» EXCERPTED TEXT
August 23, 2005

The Non-Breaking Point

I just got through the NYT Magazine article The Breaking Point about the problem of managing an oil economy. A long article, it had a little bit of everything in it, the scary apocalyptic chicken little, the former oil executive who is quietly pessimistic, and the PR flak who smiles and assures that all is well. What it didn't have was any sort of information about what the switchover points would be to something else.

The baseline assumption of almost the entire article was that there would be no significant switching over to alternative fuels. This is economic illiteracy at its worst. The apocalyptic, Simmons, completely ignores the idea that indirect competition will lead to substitution and predicts triple digit oil prices, and not "low triple digits", either.

What if natural gas shifts to become the fuel of choice, whether burning it or using it as feedstock for fuel cells? What happens to oil demand projections? They get thrown away as the new energy demand is fulfilled by cheaper alternates, primarily natural gas, but not exclusively. A growing portion of the machinery running the global economy will be multi-fuel friendly fuel cells starting the end of the decade. Indirect competition to gasoline and other petroleum products will largely become direct competition in a hydrogen economy.

It would be extremely obtuse to think that oil executives don't closely follow their indirect competitors. The article even says that a switch to alternatives is a fear of all the oil executives. But nowhere are the questions asked, "What is your most formidable alternative energy competitor in the medium to long term? What was the price point at which switchover would happen five years ago? What is the price point today? What will it be five years from now?". All in all a long, interesting read for a Sunday that is a huge missed opportunity for those who wanted serious insight into what's going on with oil.

Saved entries

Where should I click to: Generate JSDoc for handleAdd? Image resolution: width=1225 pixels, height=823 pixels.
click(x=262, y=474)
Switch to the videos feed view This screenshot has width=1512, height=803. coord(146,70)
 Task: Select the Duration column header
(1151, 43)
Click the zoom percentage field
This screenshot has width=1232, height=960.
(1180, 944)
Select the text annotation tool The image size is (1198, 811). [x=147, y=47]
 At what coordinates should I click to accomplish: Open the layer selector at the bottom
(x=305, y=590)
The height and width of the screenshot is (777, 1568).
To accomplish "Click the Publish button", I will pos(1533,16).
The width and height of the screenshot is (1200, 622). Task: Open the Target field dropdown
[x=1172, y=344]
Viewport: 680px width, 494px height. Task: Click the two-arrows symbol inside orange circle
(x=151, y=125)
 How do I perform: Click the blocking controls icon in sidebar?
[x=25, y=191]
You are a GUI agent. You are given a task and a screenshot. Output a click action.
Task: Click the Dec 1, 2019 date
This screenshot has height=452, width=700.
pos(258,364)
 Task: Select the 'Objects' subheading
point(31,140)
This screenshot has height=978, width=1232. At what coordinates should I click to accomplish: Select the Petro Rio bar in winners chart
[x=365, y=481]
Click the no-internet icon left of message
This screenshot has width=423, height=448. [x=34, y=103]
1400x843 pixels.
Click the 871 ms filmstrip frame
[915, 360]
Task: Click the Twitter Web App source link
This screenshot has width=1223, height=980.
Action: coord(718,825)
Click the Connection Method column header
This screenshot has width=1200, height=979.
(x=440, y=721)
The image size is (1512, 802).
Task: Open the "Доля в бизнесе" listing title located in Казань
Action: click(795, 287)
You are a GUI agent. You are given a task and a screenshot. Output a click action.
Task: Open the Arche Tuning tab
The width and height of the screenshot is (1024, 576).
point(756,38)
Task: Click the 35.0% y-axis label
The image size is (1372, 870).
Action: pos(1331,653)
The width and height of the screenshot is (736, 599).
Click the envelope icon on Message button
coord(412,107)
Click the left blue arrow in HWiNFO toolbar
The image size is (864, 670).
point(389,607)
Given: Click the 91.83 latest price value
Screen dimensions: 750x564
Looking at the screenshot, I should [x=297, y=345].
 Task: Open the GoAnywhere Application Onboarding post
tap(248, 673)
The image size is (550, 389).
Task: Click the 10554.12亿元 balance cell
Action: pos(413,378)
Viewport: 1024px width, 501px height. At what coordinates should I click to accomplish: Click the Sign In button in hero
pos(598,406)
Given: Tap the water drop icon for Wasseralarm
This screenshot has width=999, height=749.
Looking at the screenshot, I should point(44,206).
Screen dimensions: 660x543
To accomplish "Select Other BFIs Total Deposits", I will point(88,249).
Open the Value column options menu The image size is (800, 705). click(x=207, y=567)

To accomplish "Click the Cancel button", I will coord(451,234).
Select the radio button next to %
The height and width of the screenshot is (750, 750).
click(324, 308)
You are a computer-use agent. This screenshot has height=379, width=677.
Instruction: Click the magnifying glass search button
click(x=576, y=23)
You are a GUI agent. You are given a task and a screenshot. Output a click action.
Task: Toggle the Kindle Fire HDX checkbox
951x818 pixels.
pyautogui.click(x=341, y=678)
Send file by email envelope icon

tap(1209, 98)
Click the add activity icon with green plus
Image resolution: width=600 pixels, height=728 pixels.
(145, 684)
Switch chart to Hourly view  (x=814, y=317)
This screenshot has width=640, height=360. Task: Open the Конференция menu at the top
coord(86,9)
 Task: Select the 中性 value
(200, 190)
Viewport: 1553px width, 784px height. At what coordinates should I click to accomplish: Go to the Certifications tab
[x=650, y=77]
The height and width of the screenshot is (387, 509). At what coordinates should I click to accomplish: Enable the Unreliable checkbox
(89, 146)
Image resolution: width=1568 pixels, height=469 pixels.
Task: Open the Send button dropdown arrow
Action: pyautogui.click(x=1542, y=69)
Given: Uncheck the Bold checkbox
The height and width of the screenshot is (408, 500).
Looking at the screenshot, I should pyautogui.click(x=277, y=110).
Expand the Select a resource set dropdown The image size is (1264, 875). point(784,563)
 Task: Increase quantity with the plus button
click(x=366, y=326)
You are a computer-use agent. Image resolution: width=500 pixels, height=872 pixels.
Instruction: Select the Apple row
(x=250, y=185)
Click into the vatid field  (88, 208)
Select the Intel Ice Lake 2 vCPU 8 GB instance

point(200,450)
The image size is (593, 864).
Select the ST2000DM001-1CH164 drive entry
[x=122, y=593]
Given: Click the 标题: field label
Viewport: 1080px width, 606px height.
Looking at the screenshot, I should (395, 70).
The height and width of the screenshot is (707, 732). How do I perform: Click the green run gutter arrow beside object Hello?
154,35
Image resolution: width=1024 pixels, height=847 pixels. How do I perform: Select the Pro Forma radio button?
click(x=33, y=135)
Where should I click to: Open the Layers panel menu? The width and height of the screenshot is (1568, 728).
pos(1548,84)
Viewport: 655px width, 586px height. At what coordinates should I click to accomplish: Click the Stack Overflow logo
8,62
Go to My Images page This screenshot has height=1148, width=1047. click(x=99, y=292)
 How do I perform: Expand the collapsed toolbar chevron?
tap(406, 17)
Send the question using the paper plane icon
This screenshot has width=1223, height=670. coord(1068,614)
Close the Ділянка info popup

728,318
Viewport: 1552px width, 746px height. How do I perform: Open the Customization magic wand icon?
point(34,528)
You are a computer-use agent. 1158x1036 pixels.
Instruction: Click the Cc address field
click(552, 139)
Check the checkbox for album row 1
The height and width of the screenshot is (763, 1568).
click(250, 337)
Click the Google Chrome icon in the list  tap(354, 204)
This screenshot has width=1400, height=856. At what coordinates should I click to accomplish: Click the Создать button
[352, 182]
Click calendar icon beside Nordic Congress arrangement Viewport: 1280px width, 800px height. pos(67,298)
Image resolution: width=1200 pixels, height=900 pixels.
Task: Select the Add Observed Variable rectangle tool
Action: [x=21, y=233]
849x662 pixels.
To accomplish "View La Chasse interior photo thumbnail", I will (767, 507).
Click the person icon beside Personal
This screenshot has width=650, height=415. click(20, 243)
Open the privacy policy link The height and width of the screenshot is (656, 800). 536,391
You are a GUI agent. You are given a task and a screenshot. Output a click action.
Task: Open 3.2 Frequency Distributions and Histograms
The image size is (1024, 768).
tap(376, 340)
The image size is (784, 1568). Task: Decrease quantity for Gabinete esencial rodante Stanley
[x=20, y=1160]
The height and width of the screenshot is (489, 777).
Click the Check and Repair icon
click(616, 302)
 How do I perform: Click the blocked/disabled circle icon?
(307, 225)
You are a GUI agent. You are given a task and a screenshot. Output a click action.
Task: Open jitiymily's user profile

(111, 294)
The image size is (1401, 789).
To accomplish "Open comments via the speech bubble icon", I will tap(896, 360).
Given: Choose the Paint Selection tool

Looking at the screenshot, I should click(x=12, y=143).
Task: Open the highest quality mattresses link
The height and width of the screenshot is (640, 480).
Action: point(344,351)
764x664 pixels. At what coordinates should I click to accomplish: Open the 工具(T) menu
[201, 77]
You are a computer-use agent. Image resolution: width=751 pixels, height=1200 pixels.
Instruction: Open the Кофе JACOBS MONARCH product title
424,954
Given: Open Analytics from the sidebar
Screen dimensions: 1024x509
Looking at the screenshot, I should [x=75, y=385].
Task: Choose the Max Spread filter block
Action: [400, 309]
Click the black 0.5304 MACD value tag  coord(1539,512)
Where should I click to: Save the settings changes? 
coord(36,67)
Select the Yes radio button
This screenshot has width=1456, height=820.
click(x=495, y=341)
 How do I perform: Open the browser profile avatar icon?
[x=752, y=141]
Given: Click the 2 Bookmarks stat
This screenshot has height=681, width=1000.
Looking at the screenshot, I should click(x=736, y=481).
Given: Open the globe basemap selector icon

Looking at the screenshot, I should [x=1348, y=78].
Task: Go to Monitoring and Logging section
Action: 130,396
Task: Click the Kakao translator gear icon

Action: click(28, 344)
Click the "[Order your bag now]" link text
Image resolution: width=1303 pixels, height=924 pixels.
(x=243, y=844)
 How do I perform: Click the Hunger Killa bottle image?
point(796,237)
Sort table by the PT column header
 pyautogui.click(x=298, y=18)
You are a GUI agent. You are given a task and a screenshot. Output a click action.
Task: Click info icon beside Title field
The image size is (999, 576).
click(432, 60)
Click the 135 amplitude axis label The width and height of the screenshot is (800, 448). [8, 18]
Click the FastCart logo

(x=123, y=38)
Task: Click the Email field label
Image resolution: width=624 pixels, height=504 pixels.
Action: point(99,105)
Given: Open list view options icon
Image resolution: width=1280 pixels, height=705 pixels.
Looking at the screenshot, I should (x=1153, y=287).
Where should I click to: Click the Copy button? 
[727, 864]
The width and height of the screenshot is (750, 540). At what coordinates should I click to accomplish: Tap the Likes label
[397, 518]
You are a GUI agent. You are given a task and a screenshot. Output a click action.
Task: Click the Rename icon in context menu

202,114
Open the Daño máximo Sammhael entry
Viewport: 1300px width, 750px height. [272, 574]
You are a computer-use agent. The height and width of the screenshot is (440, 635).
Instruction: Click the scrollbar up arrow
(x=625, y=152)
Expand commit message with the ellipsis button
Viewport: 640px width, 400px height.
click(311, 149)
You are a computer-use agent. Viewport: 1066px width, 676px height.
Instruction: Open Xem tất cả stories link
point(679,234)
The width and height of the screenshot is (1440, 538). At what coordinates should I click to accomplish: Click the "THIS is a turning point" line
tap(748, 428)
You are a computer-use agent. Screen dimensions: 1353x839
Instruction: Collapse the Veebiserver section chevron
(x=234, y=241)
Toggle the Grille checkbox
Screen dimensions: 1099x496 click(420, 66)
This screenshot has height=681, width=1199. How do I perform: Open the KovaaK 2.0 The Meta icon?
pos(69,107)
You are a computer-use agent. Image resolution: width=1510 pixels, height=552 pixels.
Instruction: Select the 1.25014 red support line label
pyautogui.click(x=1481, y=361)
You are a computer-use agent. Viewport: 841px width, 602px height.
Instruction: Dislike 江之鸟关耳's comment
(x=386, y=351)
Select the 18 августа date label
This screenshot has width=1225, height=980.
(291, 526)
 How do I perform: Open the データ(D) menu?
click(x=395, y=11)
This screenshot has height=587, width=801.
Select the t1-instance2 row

» ABOUT THIS EXERCISE
Answer these questions about the post on the oil economy above:
(a) In which publication did the article the post discusses appear?
(b) What oil prices does Simmons predict?
(c) Starting when does the post say a growing portion of the machinery running the global economy will be multi-fuel friendly fuel cells?

» RESPONSE BELOW
(a) The NYT Magazine.
(b) Triple digit oil prices, and not "low triple digits."
(c) The end of the decade.